Generators are standby machines, meaning they can stay for prolonged periods without use. This state of idleness often causes the generator not to start. Here are some possible reasons behind your generator failing to start and what should be done to prevent it:
1. Dead Battery
A malfunctioning battery is one of the most known causes of a generator not starting. It could be due to a loose connection, or the battery needs to be recharged. Always check and ensure your battery connection is tight. We recommend replacing your generator battery after every three years.
2. Oil Level
Put your generator on even ground and check the oil level. If it is below the recommended level, consider refilling.
3. Choke Lever Position
The choke lever could be in the wrong position. It should be on the closed side when starting your generator then moved to open after the engine has warmed up.
4. Clogged Carburetor
If your generator has been idle for an extended period, chances are the carburetor could be clogged, especially if you didn’t drain it. Try draining the stale fuel and cleaning the main jet using a needle.
5. Out of Fuel
Check your fuel tank and ensure you have enough gas. Refill with fresh gas if need be. If the gas is more than two months old, replace it with new gas. Do not use stale gas.
6. Check the Spark Plug
You will need a spark plug wrench to unplug this. Usually, the spark plug gets dirty and could prevent your generator from starting with time. Use a small knife to clean it. Ensure the electrode is well gapped.

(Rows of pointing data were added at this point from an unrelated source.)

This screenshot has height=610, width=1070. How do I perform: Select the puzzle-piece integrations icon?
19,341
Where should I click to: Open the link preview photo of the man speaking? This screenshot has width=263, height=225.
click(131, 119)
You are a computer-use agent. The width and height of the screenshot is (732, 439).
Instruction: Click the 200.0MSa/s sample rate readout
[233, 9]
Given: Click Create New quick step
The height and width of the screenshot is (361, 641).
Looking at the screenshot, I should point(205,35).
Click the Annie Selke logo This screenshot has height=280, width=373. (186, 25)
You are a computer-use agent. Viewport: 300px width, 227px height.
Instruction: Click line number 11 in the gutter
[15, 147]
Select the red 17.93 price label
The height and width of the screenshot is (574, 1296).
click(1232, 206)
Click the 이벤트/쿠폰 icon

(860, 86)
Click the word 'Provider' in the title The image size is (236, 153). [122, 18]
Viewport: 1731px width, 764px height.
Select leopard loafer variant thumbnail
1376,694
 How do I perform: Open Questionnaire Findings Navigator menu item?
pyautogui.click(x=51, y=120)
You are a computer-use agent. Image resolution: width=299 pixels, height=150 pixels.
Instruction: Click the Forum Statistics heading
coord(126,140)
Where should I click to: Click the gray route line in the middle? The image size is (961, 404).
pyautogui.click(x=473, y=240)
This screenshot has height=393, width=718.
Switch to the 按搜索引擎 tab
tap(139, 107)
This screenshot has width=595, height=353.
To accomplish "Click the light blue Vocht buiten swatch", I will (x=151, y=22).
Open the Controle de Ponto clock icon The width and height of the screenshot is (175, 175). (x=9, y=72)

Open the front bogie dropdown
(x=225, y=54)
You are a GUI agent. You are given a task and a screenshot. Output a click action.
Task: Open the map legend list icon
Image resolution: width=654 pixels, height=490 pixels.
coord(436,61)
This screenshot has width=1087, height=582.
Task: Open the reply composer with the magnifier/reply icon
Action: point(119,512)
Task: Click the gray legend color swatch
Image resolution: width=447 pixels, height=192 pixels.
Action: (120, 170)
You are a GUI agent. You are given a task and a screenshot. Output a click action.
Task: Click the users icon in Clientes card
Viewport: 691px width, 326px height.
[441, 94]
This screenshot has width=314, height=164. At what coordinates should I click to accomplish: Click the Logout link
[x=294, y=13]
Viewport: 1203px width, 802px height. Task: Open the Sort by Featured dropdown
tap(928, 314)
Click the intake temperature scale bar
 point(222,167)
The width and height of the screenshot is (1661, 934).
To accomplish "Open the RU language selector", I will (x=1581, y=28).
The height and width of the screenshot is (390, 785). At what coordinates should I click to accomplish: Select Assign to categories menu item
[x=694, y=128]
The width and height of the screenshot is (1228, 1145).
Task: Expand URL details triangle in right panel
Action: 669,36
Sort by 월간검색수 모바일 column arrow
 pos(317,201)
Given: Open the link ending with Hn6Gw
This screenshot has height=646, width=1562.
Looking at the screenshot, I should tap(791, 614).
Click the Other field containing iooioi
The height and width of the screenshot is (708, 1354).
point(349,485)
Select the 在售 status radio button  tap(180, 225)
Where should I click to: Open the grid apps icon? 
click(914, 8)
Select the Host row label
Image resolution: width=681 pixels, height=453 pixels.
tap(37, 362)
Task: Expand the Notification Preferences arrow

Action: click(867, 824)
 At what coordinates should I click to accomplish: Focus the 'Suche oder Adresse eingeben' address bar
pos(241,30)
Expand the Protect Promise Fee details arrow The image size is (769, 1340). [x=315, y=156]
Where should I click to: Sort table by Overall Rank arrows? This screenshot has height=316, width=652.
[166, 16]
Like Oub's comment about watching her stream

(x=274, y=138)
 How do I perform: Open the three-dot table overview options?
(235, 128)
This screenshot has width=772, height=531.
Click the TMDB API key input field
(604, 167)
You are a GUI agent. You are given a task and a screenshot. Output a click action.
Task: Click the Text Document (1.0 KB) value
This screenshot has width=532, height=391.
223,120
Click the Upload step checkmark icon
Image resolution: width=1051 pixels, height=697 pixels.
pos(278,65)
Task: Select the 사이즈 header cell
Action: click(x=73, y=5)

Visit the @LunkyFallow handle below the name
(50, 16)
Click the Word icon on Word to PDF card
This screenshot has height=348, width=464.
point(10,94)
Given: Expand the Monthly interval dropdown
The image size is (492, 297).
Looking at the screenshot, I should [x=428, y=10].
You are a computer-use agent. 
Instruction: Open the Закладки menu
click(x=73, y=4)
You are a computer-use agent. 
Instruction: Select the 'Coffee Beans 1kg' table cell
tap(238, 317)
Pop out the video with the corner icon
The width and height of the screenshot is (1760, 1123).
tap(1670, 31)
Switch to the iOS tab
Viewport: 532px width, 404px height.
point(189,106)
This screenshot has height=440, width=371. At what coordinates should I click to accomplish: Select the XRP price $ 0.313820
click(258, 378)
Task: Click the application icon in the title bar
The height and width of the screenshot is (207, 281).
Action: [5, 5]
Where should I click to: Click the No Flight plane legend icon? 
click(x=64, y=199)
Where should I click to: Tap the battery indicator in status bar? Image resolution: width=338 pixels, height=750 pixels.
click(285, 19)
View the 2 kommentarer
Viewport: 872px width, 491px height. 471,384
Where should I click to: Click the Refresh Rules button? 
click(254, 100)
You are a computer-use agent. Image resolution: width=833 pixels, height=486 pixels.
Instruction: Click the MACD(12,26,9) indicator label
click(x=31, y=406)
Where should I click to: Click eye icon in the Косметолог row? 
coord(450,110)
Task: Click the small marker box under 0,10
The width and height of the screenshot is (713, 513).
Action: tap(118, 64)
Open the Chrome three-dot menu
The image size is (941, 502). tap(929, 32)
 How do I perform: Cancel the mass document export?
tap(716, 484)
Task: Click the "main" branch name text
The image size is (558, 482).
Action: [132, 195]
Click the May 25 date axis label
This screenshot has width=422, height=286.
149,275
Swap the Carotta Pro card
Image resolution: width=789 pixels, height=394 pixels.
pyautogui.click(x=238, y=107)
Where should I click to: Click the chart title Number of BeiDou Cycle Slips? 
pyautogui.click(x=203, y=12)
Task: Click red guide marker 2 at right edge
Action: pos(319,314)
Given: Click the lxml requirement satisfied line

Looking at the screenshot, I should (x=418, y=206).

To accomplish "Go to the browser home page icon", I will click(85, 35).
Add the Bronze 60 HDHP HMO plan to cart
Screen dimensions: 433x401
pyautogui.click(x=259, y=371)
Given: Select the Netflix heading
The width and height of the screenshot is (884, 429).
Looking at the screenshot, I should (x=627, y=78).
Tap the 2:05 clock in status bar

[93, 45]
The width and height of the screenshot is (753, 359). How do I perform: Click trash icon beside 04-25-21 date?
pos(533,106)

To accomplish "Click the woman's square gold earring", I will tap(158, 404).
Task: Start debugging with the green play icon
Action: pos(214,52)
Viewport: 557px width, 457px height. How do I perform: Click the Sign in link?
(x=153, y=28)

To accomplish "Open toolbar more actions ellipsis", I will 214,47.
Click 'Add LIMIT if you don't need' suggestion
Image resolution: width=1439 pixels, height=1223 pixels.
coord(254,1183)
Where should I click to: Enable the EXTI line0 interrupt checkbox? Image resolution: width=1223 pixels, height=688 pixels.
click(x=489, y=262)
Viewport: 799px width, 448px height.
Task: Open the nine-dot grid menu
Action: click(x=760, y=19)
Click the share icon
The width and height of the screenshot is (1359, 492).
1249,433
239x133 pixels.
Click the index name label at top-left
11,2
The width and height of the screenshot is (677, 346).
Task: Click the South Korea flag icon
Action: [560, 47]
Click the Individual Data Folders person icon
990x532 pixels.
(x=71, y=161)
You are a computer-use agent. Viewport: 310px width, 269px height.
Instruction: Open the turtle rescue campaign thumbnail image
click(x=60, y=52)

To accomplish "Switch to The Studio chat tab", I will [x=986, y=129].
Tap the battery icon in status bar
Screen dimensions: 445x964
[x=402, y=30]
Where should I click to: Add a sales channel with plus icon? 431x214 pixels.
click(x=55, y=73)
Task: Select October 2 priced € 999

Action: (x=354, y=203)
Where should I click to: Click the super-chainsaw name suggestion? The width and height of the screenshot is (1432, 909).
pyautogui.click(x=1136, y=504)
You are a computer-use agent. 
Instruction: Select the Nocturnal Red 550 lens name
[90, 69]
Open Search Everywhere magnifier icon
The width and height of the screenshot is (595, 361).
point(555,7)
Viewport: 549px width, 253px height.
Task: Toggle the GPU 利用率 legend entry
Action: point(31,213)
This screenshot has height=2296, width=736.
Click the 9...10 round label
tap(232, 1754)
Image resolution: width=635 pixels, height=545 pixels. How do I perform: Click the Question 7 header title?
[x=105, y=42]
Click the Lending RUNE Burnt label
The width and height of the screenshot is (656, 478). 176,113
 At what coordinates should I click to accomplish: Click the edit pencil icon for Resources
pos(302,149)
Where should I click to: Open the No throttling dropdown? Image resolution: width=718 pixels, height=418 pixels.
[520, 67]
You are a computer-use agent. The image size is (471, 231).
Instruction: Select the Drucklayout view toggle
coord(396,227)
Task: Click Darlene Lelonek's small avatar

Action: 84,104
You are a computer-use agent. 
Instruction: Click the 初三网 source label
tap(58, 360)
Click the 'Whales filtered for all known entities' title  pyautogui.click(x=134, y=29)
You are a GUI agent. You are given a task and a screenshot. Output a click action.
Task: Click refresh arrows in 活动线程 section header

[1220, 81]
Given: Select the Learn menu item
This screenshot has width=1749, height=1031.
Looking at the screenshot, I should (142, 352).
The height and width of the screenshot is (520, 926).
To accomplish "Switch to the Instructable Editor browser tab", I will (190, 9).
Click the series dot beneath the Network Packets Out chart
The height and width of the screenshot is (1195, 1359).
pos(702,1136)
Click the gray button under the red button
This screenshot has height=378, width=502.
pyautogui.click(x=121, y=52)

A generator that has not been in use for a prolonged period often develops issues relating to gas or oil. This needs to be addressed before using it again. This article has outlined a step-by-step procedure for starting a generator that has been sitting. You can try diagnosing it with the above-discussed measures. However, there could be a serious technical hitch if it doesn’t work after all. We recommend consulting your technician
Although not directly linked to generator storage but is worth mentioning that you should always take essential safety precautions while using your generator. For instance, you shouldn’t use your generator indoors; keep it in a well-ventilated shed 20-feet away from your house. Always allow your generator to cool down before you refuel it. And lastly, never plug your generator directly into an electrical wall outlet.